# Data Exploration Notebook

This notebook is used for exploring the transaction dataset to understand its structure, identify patterns, and prepare for model training.

In [1]:
import pandas as pd
import matplotlib.pyplot as plt
import seaborn as sns

# Set aesthetic style for the plots
sns.set(style='whitegrid')

# Load the dataset
data = pd.read_csv('../data/transactions.csv')
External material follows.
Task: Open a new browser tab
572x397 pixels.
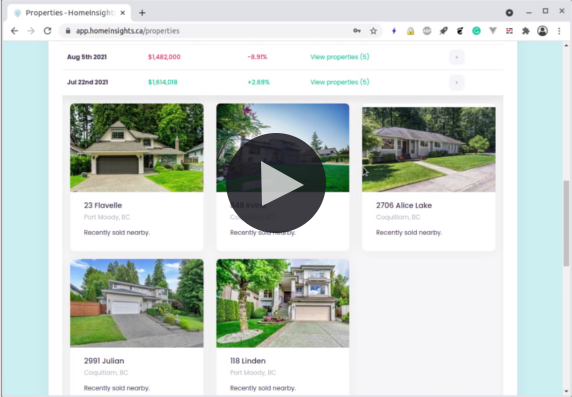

# Display the first few rows of the dataset
data.head()

In [2]:
# Summary statistics of the dataset
data.describe()

In [3]:
# Check for missing values
missing_values = data.isnull().sum()
missing_values[missing_values > 0]

In [4]:
# Visualize the distribution of transaction amounts
plt.figure(figsize=(10, 6))
sns.histplot(data['amount'], bins=50, kde=True)
plt.title('Distribution of Transaction Amounts')
plt.xlabel('Amount')
plt.ylabel('Frequency')
plt.show()

In [5]:
# Correlation matrix
plt.figure(figsize=(12, 8))
correlation_matrix = data.corr()
sns.heatmap(correlation_matrix, annot=True, fmt='.2f', cmap='coolwarm')
plt.title('Correlation Matrix')
plt.show()

In [6]:
# Save the cleaned dataset for model training
cleaned_data = data.dropna()  # Example of cleaning step
cleaned_data.to_csv('../data/cleaned_transactions.csv', index=False)